Exercise materials Block Start
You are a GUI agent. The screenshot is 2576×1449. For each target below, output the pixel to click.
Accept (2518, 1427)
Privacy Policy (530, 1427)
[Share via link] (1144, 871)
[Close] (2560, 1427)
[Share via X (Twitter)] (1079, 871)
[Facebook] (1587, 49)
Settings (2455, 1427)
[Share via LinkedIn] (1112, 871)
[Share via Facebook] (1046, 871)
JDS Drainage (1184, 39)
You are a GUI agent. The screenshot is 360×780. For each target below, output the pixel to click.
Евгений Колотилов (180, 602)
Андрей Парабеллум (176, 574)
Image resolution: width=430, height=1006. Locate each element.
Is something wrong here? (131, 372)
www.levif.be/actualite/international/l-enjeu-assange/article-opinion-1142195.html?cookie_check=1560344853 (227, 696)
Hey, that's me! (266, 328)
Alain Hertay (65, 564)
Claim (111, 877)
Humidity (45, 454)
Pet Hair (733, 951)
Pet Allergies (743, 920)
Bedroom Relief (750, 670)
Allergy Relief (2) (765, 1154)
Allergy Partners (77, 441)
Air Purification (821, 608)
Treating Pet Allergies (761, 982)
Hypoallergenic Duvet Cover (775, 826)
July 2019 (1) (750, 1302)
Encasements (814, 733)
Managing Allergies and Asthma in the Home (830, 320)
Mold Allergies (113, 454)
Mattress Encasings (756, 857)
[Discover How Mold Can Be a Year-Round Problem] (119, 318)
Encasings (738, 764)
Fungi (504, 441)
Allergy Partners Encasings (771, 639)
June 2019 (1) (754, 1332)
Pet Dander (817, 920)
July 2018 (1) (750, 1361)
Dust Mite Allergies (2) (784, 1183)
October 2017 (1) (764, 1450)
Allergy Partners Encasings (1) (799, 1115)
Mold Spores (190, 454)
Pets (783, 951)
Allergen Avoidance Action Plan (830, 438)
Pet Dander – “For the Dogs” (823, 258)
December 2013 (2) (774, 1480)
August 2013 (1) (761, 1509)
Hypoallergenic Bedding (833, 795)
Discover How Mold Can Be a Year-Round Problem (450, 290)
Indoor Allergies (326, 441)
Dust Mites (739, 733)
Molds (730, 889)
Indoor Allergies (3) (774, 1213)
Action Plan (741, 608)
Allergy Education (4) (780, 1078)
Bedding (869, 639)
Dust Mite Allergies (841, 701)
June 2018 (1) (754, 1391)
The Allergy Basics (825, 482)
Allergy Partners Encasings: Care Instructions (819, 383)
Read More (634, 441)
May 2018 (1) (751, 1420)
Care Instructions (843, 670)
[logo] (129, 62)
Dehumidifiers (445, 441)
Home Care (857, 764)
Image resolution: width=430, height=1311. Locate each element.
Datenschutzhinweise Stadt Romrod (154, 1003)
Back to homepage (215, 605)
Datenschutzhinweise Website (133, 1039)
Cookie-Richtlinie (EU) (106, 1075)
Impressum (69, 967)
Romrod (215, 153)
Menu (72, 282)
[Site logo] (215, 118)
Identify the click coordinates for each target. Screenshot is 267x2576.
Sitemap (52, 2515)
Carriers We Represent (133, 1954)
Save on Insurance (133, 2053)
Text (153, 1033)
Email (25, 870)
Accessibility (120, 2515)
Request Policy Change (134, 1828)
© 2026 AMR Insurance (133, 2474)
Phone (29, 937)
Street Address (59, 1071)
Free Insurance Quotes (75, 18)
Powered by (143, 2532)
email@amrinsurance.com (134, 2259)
Exercise materials Block End
The problem
Your answer should be the full set of records above, restated exactly.

Exercise answer
You are a GUI agent. The screenshot is 2576×1449. For each target below, output the pixel to click.
Accept (2518, 1427)
Privacy Policy (530, 1427)
[Share via link] (1144, 871)
[Close] (2560, 1427)
[Share via X (Twitter)] (1079, 871)
[Facebook] (1587, 49)
Settings (2455, 1427)
[Share via LinkedIn] (1112, 871)
[Share via Facebook] (1046, 871)
JDS Drainage (1184, 39)
You are a GUI agent. The screenshot is 360×780. For each target below, output the pixel to click.
Евгений Колотилов (180, 602)
Андрей Парабеллум (176, 574)
Image resolution: width=430, height=1006. Locate each element.
Is something wrong here? (131, 372)
www.levif.be/actualite/international/l-enjeu-assange/article-opinion-1142195.html?cookie_check=1560344853 (227, 696)
Hey, that's me! (266, 328)
Alain Hertay (65, 564)
Claim (111, 877)
Humidity (45, 454)
Pet Hair (733, 951)
Pet Allergies (743, 920)
Bedroom Relief (750, 670)
Allergy Relief (2) (765, 1154)
Allergy Partners (77, 441)
Air Purification (821, 608)
Treating Pet Allergies (761, 982)
Hypoallergenic Duvet Cover (775, 826)
July 2019 (1) (750, 1302)
Encasements (814, 733)
Managing Allergies and Asthma in the Home (830, 320)
Mold Allergies (113, 454)
Mattress Encasings (756, 857)
[Discover How Mold Can Be a Year-Round Problem] (119, 318)
Encasings (738, 764)
Fungi (504, 441)
Allergy Partners Encasings (771, 639)
June 2019 (1) (754, 1332)
Pet Dander (817, 920)
July 2018 (1) (750, 1361)
Dust Mite Allergies (2) (784, 1183)
October 2017 (1) (764, 1450)
Allergy Partners Encasings (1) (799, 1115)
Mold Spores (190, 454)
Pets (783, 951)
Allergen Avoidance Action Plan (830, 438)
Pet Dander – “For the Dogs” (823, 258)
December 2013 (2) (774, 1480)
August 2013 (1) (761, 1509)
Hypoallergenic Bedding (833, 795)
Discover How Mold Can Be a Year-Round Problem (450, 290)
Indoor Allergies (326, 441)
Dust Mites (739, 733)
Molds (730, 889)
Indoor Allergies (3) (774, 1213)
Action Plan (741, 608)
Allergy Education (4) (780, 1078)
Bedding (869, 639)
Dust Mite Allergies (841, 701)
June 2018 (1) (754, 1391)
The Allergy Basics (825, 482)
Allergy Partners Encasings: Care Instructions (819, 383)
Read More (634, 441)
May 2018 (1) (751, 1420)
Care Instructions (843, 670)
[logo] (129, 62)
Dehumidifiers (445, 441)
Home Care (857, 764)
Image resolution: width=430, height=1311. Locate each element.
Datenschutzhinweise Stadt Romrod (154, 1003)
Back to homepage (215, 605)
Datenschutzhinweise Website (133, 1039)
Cookie-Richtlinie (EU) (106, 1075)
Impressum (69, 967)
Romrod (215, 153)
Menu (72, 282)
[Site logo] (215, 118)
Identify the click coordinates for each target. Screenshot is 267x2576.
Sitemap (52, 2515)
Carriers We Represent (133, 1954)
Save on Insurance (133, 2053)
Text (153, 1033)
Email (25, 870)
Accessibility (120, 2515)
Request Policy Change (134, 1828)
© 2026 AMR Insurance (133, 2474)
Phone (29, 937)
Street Address (59, 1071)
Free Insurance Quotes (75, 18)
Powered by (143, 2532)
email@amrinsurance.com (134, 2259)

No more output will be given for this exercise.